ASSIGNED TASK
Identify all lines in the data containing the string "circle". Copy them out.
[Start of section]
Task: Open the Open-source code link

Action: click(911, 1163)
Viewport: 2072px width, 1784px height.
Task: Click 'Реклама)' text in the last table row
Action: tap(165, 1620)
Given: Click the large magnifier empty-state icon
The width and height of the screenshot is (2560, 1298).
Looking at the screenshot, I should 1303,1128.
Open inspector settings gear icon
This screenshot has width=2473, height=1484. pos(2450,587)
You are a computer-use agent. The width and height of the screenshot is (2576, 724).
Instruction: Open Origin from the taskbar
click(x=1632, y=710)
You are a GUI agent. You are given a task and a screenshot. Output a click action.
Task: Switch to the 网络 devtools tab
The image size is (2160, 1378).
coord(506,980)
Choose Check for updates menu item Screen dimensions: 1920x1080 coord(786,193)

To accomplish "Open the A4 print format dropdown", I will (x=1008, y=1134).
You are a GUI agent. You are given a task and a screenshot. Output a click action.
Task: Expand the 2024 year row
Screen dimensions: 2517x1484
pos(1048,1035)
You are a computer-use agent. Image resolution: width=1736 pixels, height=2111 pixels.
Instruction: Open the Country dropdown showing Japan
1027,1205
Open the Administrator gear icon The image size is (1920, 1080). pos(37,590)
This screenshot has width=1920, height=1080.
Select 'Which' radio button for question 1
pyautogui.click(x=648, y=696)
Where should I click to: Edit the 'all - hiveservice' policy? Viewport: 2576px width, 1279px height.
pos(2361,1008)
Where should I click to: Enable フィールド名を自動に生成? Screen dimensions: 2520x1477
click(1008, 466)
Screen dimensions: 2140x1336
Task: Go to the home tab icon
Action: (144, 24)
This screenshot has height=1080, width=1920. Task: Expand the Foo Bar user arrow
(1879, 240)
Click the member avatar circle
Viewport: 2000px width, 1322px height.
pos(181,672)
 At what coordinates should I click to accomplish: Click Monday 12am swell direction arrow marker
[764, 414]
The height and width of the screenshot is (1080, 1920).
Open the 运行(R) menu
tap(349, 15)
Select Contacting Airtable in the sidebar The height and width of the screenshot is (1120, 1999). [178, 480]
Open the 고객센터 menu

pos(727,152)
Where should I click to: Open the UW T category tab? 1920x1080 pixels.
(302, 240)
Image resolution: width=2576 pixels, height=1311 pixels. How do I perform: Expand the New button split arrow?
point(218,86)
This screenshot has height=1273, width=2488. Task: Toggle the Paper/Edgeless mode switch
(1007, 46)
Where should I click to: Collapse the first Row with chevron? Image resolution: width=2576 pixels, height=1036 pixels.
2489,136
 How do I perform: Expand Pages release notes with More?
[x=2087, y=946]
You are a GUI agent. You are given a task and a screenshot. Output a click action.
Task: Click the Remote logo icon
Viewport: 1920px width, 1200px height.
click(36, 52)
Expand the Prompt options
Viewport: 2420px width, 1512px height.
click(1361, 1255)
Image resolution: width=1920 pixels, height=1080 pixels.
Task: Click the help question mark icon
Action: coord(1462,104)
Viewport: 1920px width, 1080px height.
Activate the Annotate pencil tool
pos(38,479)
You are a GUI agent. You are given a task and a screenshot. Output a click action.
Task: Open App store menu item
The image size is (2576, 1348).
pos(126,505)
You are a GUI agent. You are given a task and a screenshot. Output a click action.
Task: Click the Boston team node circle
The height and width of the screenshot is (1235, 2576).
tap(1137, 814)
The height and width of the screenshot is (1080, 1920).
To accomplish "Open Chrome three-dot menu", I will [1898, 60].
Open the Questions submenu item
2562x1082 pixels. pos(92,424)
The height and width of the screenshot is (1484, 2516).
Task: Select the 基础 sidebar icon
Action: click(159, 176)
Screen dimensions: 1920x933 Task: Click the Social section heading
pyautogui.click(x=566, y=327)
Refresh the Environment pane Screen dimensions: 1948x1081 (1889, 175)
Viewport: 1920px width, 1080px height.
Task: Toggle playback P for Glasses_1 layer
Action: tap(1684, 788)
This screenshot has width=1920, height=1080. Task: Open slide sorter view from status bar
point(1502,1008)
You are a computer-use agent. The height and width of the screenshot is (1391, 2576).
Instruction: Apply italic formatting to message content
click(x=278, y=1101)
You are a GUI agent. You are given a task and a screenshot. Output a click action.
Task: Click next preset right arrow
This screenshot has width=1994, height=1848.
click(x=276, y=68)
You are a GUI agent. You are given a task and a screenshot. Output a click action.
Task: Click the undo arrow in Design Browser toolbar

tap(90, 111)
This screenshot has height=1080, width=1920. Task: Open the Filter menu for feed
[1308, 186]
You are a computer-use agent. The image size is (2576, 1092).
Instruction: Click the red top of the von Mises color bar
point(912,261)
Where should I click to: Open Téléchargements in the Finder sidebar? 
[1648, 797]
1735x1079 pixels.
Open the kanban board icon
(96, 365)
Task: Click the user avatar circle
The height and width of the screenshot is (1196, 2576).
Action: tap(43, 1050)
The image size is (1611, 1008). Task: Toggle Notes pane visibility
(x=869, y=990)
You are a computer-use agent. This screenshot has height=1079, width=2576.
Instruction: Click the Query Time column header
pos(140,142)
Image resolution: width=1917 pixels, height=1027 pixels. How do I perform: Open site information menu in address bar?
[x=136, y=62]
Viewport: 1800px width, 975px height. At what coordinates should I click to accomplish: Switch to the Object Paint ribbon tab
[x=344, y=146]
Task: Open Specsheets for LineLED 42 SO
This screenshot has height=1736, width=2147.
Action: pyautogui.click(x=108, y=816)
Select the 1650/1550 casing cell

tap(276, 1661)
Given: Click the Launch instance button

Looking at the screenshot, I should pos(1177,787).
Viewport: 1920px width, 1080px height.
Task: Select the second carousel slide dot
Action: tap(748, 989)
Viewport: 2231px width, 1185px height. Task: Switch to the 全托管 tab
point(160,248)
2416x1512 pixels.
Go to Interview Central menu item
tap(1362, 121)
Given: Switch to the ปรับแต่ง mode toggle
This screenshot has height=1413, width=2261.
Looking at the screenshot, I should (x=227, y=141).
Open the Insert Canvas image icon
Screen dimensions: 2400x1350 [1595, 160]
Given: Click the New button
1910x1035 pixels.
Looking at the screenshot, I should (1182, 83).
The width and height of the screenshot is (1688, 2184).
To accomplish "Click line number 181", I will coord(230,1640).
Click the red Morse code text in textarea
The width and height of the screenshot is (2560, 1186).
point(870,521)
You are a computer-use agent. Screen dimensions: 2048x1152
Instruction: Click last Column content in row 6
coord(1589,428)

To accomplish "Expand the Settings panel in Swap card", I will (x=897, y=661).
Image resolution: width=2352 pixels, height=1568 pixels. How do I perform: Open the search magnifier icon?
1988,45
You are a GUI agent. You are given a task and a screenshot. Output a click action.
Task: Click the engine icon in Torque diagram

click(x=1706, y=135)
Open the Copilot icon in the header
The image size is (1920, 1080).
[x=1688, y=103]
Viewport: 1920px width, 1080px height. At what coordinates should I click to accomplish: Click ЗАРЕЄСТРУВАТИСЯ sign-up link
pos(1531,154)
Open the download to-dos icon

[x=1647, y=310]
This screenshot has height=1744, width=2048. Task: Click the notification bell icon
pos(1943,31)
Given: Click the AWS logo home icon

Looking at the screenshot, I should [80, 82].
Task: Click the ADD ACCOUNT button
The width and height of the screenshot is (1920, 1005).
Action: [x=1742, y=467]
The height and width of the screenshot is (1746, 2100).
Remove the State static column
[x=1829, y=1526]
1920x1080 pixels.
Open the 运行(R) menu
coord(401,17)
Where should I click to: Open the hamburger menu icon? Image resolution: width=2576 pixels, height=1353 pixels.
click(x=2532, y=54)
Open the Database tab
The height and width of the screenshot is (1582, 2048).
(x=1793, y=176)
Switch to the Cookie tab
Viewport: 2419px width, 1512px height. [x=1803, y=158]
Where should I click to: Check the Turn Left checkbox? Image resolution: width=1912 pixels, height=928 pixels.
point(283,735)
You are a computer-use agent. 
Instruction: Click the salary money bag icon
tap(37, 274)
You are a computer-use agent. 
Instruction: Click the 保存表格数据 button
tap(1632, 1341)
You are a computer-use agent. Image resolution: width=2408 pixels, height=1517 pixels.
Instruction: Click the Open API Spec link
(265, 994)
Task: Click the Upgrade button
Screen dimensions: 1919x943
[End of section]
SOLUTION BELOW
Click the member avatar circle
Task: Click the Boston team node circle
Task: Click the user avatar circle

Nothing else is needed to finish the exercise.